(Text section):
◇ ◇ ◇

Oracle Scratchpad

June 16, 2014

Bitmap Nulls

Filed under: bitmaps,Indexing,Infrastructure,NULL,Oracle — Jonathan Lewis @ 9:08 am BST Jun 16,2014

It’s fairly well known that in Oracle B-tree indexes on heap tables don’t hold entries where all the indexed columns are all null, but that bitmap indexes will hold such entries and execution plans can for predicates like “column is null” can use bitmap indexes. Here’s a little test case to demonstrate the point (I ran this last on 12.1.0.1):


create table t1 (val number, n1 number, padding varchar2(100));

insert into t1
select
	decode(rownum,1,to_number(null),rownum), rownum, rpad('x',100)
from
	all_objects
where
	rownum <= 1000
;

insert into t1 select * from t1;
insert into t1 select * from t1;
insert into t1 select * from t1;
insert into t1 select * from t1;
insert into t1 select * from t1;

commit;

create bitmap index t1_b1 on t1(val);

execute dbms_stats.gather_table_stats(user,'t1');

set autotrace traceonly explain

select * from t1 where val is null;

set autotrace off

The execution plan for this query, in the system I happened to be using, looked like this:


Execution Plan
----------------------------------------------------------
Plan hash value: 1201576309

---------------------------------------------------------------------------------------------
| Id  | Operation                           | Name  | Rows  | Bytes | Cost (%CPU)| Time     |
---------------------------------------------------------------------------------------------
|   0 | SELECT STATEMENT                    |       |    32 |  3488 |     8   (0)| 00:00:01 |
|   1 |  TABLE ACCESS BY INDEX ROWID BATCHED| T1    |    32 |  3488 |     8   (0)| 00:00:01 |
|   2 |   BITMAP CONVERSION TO ROWIDS       |       |       |       |            |          |
|*  3 |    BITMAP INDEX SINGLE VALUE        | T1_B1 |       |       |            |          |
---------------------------------------------------------------------------------------------

Predicate Information (identified by operation id):
---------------------------------------------------
   3 - access("VAL" IS NULL)

◇ ◇ ◇

(Provided records):
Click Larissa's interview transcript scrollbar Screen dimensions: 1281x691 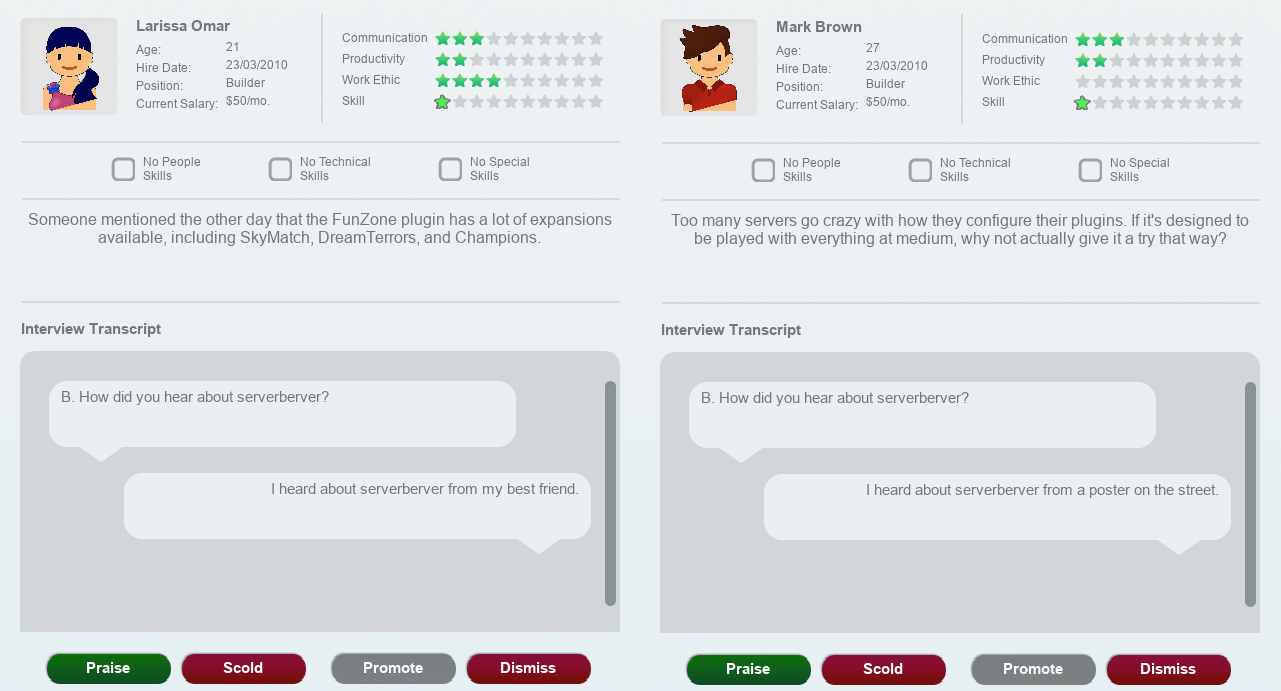[x=610, y=493]
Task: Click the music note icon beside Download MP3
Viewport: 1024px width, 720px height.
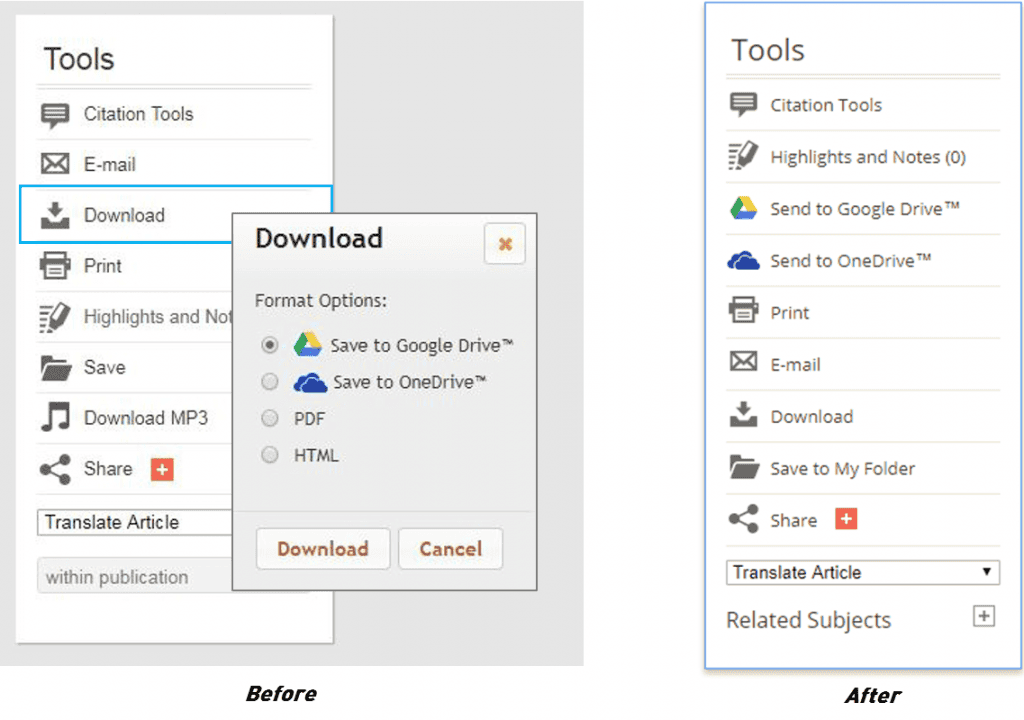Action: coord(55,418)
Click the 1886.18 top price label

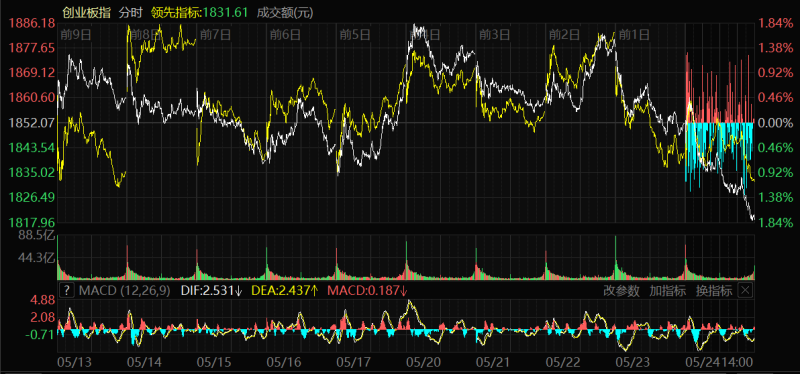pyautogui.click(x=32, y=23)
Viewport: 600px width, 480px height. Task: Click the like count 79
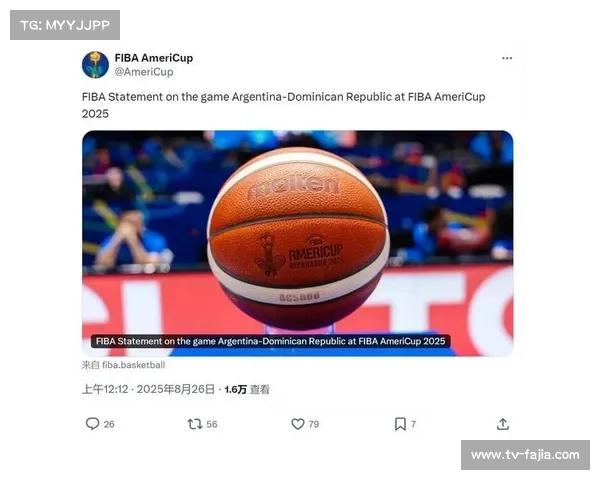coord(314,424)
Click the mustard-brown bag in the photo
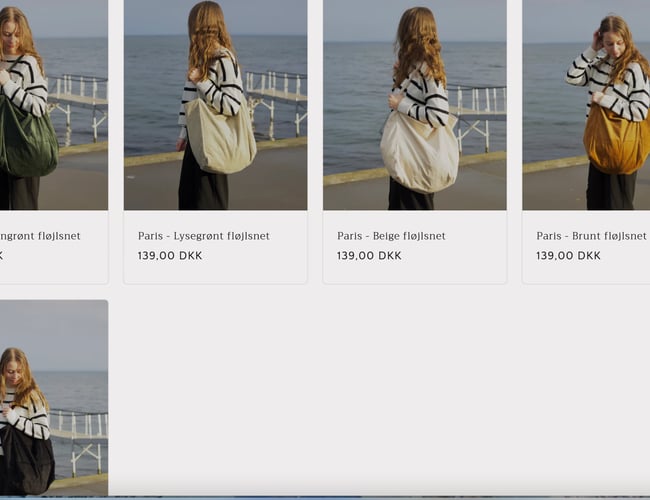The image size is (650, 500). pyautogui.click(x=615, y=140)
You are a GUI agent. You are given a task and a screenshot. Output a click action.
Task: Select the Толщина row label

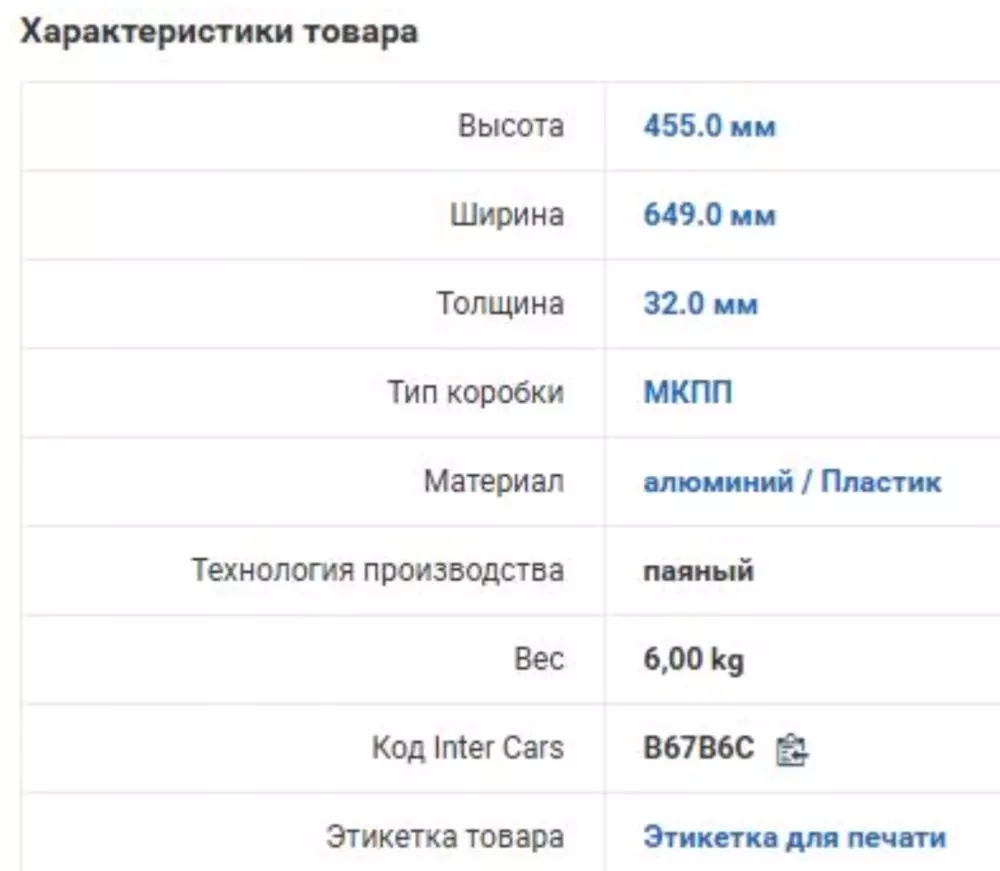(500, 304)
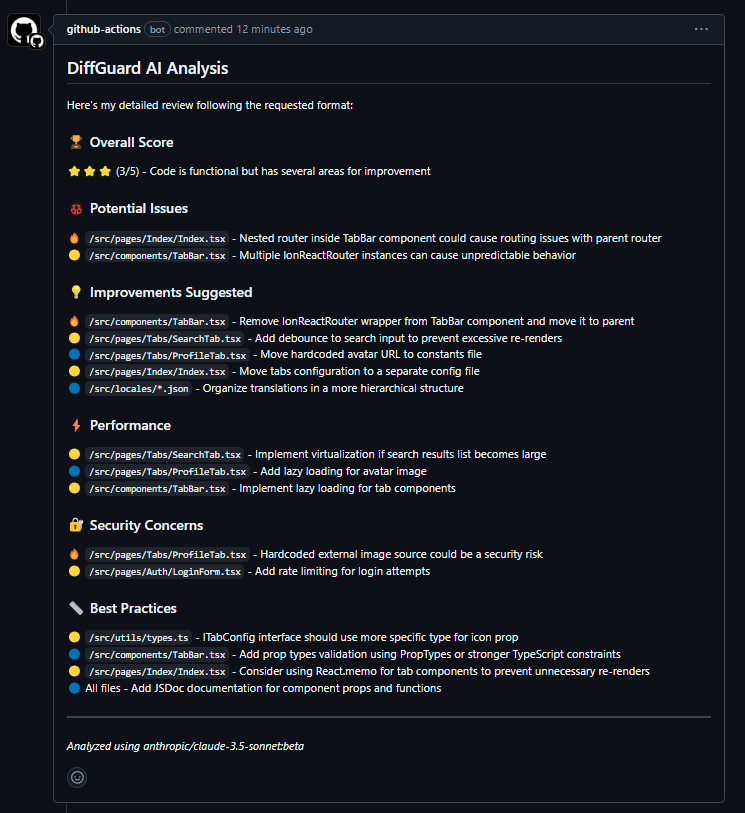Click the bot label badge
This screenshot has height=813, width=745.
click(x=158, y=29)
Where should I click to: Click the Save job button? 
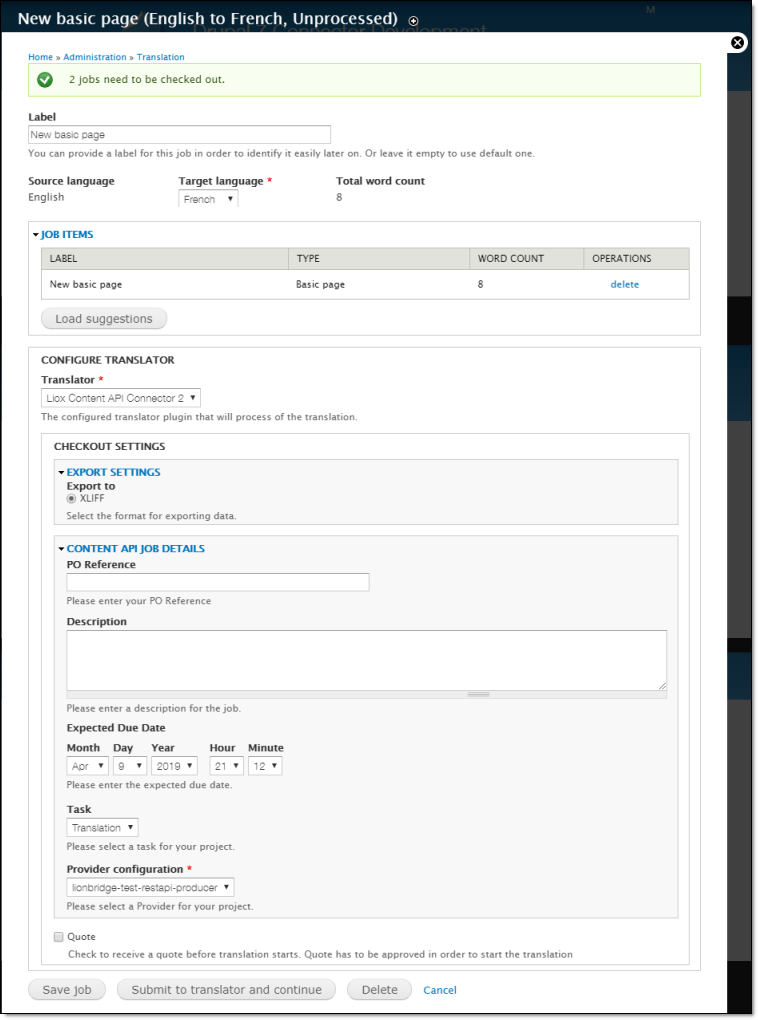click(x=67, y=990)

◇ ◇ ◇

(Complete the following):
1 – In the Bitmap Nulls post, reproduce the part that opens with the words containing "June 16, 2014" and closes with "decode(rownum,1,to_number(null),rownum), rownum, rpad('x',100)".
2 – According to the Bitmap Nulls post, on which Oracle version was the test case last run?

(Worked solutions):
1 –
June 16, 2014

Bitmap Nulls

Filed under: bitmaps,Indexing,Infrastructure,NULL,Oracle — Jonathan Lewis @ 9:08 am BST Jun 16,2014

It’s fairly well known that in Oracle B-tree indexes on heap tables don’t hold entries where all the indexed columns are all null, but that bitmap indexes will hold such entries and execution plans can for predicates like “column is null” can use bitmap indexes. Here’s a little test case to demonstrate the point (I ran this last on 12.1.0.1):


create table t1 (val number, n1 number, padding varchar2(100));

insert into t1
select
	decode(rownum,1,to_number(null),rownum), rownum, rpad('x',100)

2 – 12.1.0.1